An estimated 100–140 million girls and women worldwide are currently living with the consequences of FGM.[13] In Africa, about 3 million girls are at risk for FGM annually.[13] Despite the increased international and little national attention, the prevalence of FGM overall has declined very little.[14] The procedure has no health benefits for girls and women. Adverse consequences of FGM are shock from pain and hemorrhage,[10] infection, acute urinary retention following such trauma, damage to the urethra or anus in the struggle of the victim during the procedure making the extent of the operation dictated in many cases by chance,[6] chronic pelvic infection, acquired gynatresia resulting in hematocolpos, vulval adhesions, dysmenorrhea, retention cysts, and sexual difficulties with anorgasmia. Other complications are implantation dermoid cysts and keloids,[12] and sexual dysfunction.[6,10]

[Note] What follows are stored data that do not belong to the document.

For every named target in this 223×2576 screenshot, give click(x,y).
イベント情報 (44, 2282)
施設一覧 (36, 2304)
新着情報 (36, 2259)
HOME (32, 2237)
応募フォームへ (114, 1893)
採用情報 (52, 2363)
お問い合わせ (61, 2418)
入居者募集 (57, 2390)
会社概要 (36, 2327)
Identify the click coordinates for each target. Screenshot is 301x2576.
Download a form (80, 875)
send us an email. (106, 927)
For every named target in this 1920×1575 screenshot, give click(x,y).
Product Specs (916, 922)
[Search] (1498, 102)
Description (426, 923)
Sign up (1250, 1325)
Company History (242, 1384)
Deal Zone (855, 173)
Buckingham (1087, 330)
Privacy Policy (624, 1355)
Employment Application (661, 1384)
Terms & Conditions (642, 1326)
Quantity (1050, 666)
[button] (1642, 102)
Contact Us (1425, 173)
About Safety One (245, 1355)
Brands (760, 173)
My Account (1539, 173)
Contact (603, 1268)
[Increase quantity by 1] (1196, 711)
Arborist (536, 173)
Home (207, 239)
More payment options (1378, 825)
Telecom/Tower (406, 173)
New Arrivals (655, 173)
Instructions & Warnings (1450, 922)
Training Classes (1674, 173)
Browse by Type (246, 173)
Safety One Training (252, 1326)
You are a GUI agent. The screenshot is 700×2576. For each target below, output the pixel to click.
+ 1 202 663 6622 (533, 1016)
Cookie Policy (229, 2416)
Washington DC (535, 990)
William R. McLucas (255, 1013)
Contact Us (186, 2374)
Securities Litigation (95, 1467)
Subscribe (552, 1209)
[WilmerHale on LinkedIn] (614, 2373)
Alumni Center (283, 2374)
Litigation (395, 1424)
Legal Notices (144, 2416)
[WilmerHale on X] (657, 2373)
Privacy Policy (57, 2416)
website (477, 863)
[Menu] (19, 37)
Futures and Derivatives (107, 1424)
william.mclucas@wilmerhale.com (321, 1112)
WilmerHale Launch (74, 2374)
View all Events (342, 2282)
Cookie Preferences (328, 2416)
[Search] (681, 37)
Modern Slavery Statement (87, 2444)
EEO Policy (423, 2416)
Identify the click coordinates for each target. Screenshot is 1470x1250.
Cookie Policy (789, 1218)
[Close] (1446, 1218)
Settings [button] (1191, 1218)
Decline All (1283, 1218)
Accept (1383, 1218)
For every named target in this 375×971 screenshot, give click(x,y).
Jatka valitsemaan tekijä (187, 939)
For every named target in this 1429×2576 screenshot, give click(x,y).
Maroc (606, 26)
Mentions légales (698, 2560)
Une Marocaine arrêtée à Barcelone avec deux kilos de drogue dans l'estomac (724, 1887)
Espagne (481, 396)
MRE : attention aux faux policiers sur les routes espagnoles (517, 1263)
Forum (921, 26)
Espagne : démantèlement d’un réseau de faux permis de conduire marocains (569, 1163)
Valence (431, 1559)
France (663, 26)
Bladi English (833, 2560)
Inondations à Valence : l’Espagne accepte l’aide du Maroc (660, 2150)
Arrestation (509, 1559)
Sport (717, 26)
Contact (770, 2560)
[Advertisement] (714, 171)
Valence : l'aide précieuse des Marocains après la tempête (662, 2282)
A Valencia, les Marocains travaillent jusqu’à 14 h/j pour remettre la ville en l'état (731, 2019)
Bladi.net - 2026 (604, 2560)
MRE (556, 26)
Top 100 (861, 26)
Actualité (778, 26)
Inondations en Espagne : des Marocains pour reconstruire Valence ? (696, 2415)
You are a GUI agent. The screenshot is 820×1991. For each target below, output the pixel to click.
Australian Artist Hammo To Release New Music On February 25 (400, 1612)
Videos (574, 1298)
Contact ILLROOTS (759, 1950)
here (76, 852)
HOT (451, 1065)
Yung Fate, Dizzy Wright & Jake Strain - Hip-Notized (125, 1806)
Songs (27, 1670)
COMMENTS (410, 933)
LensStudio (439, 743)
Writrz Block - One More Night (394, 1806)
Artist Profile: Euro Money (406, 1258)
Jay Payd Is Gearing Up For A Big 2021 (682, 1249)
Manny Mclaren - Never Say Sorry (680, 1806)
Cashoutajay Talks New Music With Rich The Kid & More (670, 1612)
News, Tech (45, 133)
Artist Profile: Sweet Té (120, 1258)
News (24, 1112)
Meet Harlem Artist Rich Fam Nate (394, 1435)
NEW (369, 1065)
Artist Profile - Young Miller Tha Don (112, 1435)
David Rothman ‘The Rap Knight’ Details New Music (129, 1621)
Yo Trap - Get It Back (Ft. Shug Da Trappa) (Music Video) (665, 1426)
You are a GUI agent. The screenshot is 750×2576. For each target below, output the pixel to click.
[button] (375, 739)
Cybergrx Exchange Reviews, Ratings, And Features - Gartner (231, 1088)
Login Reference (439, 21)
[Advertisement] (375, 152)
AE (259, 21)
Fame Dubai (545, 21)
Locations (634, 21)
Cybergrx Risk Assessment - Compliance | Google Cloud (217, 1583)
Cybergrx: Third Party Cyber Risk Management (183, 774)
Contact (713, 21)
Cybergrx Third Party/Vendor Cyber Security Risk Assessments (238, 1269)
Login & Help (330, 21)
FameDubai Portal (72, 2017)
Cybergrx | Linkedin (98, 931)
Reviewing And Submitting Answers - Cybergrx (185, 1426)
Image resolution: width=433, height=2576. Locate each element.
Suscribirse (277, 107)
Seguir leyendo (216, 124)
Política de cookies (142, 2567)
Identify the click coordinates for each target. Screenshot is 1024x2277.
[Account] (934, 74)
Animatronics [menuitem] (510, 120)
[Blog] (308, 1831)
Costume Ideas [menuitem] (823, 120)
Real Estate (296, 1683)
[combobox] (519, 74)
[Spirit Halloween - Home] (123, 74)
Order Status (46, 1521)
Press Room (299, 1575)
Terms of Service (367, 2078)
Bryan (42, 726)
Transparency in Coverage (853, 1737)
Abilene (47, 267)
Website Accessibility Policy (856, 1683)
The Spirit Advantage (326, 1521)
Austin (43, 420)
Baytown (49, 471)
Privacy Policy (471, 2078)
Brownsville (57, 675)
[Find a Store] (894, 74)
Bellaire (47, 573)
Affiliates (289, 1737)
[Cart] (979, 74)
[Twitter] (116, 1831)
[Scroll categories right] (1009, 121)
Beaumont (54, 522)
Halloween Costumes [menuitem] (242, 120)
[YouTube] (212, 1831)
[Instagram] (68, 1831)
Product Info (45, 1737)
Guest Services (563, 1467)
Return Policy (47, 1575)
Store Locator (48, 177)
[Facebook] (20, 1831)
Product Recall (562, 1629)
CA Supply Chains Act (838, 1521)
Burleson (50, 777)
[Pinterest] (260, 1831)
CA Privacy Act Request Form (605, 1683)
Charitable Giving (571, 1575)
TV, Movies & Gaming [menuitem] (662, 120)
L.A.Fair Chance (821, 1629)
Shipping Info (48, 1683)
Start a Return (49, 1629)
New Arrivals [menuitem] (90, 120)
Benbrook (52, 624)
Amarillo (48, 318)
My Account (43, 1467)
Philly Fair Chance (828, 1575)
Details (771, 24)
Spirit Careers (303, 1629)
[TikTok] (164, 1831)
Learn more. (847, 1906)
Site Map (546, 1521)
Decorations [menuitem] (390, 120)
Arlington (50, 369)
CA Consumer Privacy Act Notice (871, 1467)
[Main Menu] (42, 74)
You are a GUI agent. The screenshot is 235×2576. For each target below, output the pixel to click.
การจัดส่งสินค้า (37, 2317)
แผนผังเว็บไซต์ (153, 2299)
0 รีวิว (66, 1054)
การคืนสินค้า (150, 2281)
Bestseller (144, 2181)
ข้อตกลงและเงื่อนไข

Obstetric complications include perineal lacerations and inevitable need for episiotomy in infibulated paturients. Others are defibulation with bleeding, injury to urethra and bladder,[10] injury to rectum, and purperial sepsis. Prolonged labor, delayed 2 nd stage and obstructed labor leading to fistulae formation, and increased perinatal morbidity and mortality have been associated with FGM.[10] The mental and psychological agony attached with FGM is deemed the most serious complication because the problem does not manifest outwardly for help to be offered. The young girl is in constant fear of the procedure and after the ritual she dreads sex because of anticipated pain and dreads childbirth because of complications caused by FGM. Such girls may not complain but end up becoming frigid and withdrawn resulting in marital disharmony.[3]

Current situation of FGM in Nigeria

FGM is widespread in Nigeria. Some sociocultural determinants have been identified as supporting this avoidable practice. FGM is still deeply entrenched in the Nigerian society where critical decision makers are grandmothers, mothers, women, opinion leaders, men and age groups.[15] FGM is an extreme example of discrimination based on sex. Often used as a way to control women's sexuality, the practice is closely associated with girls’ marriageability.[16] Mothers chose to subject their daughters to the practice to protect them from being ostracized, beaten, shunned, or disgraced.[14,17] FGM was traditionally the specialization of traditional leaders’ traditional birth attendants or members of the community known for the trade. There is, however, the phenomenon of “medicalization” which has introduced modern health practitioners and community health workers into the trade.[15] The WHO is strongly against this medicalization and has advised that neither FGM must be institutionalized nor should any form of FGM be performed by any health professional in any setting, including hospitals or in the home setting.[15]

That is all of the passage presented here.